Often consonant with vasoconstriction strategies is piloerection, otherwise commonly known as “goosebumps.” Piloerection refers to the constriction of cutaneous muscles that cause hairs in the skin to stand erect. Importantly, it also causes the skin to “bunch” such that it is less porous with prevailing ambient conditions, thus conserving body heat. Importantly, both vasoconstriction and piloerection are sensitive to psychological as well as ambient temperature conditions. For example, during threat responding piloerection may serve as part of a warning signal to conspecifics (a warning that is obviously vestigial in humans), and vasoconstriction may buffer the impact of injuries by limiting potential blood loss during conflict.

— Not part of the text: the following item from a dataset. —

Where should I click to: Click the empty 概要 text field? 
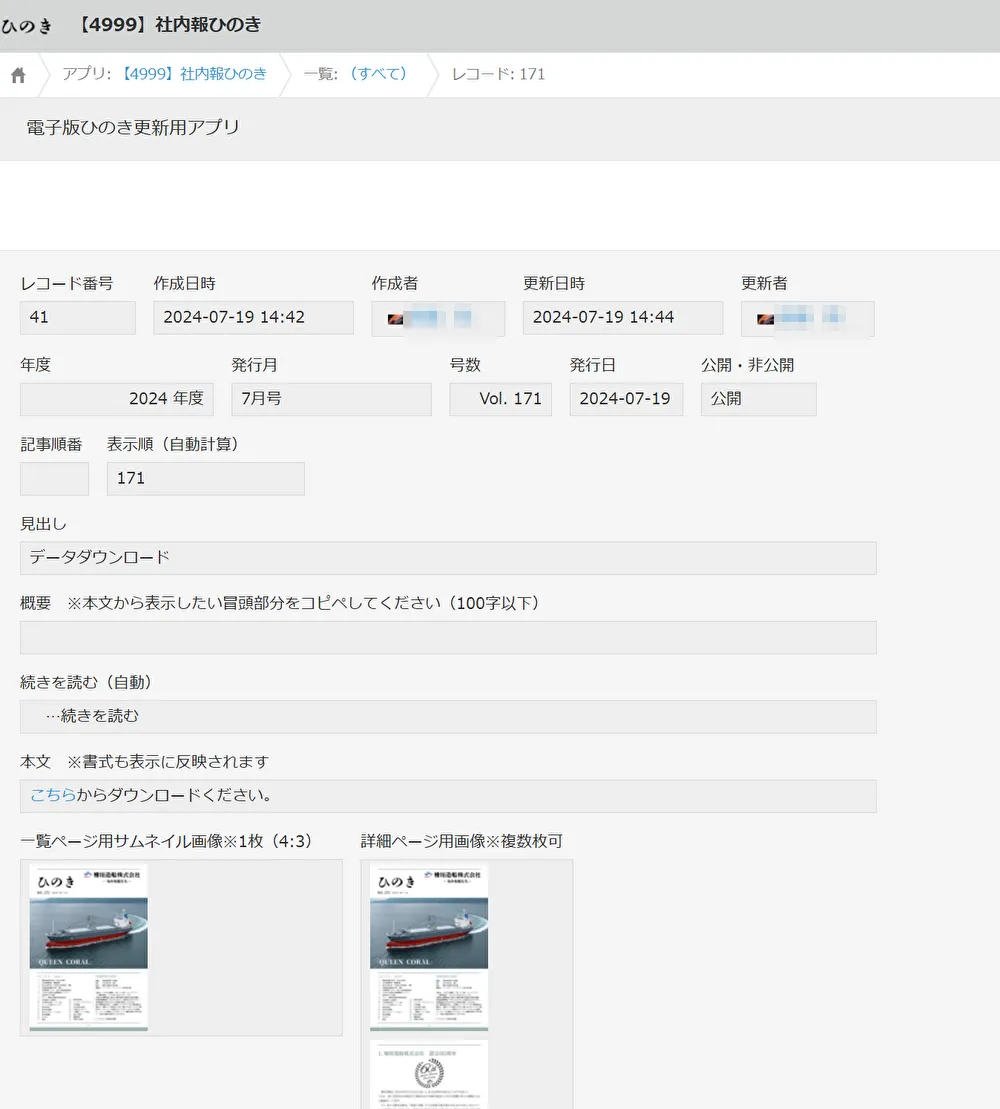pos(447,636)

By the time changes in temperature are detectible in the core (and indeed in the POA directly via thermosensitive neurons), the thermoregulatory strategies outlined above can be considered insufficient, and the body is thus forced to take reactive measures that are more bioenergetically expensive. Among the options at this stage are thermogenesis via increased metabolic activity within BAT, sympathetically mediated increases in heart rate, and shivering—the rapid, small muscle movements in and around the visceral core that increase local body temperature (Golozoubova et al., 2006).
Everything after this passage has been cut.